▶ _Exercise requirements_
Only some lines are wanted: please transcribe exactly those from the one containing "The width and" through the end of the data, pictures excluded.

▶ _Records to process_
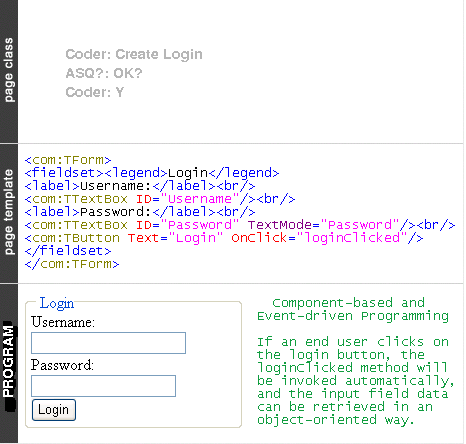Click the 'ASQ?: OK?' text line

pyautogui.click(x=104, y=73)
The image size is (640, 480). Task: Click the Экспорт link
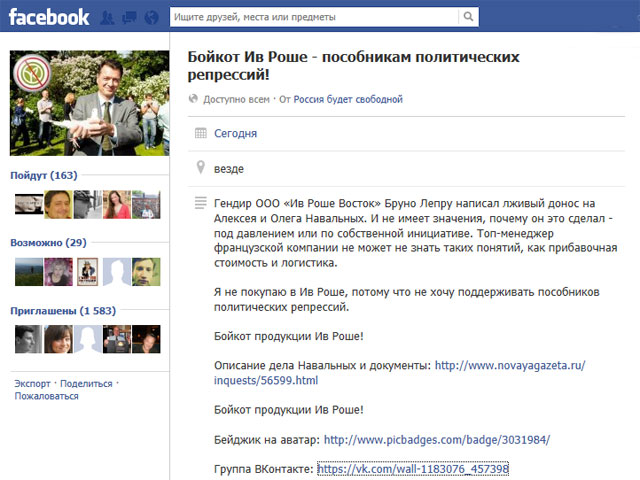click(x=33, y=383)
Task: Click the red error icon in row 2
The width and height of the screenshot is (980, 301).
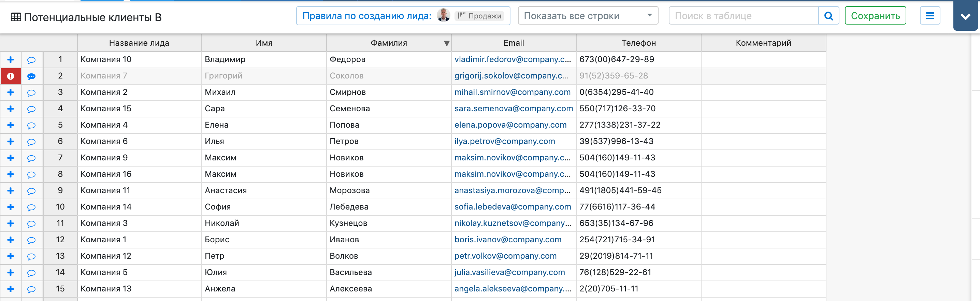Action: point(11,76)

▶ _Final answer_
The width and height of the screenshot is (980, 301).
Action: point(11,76)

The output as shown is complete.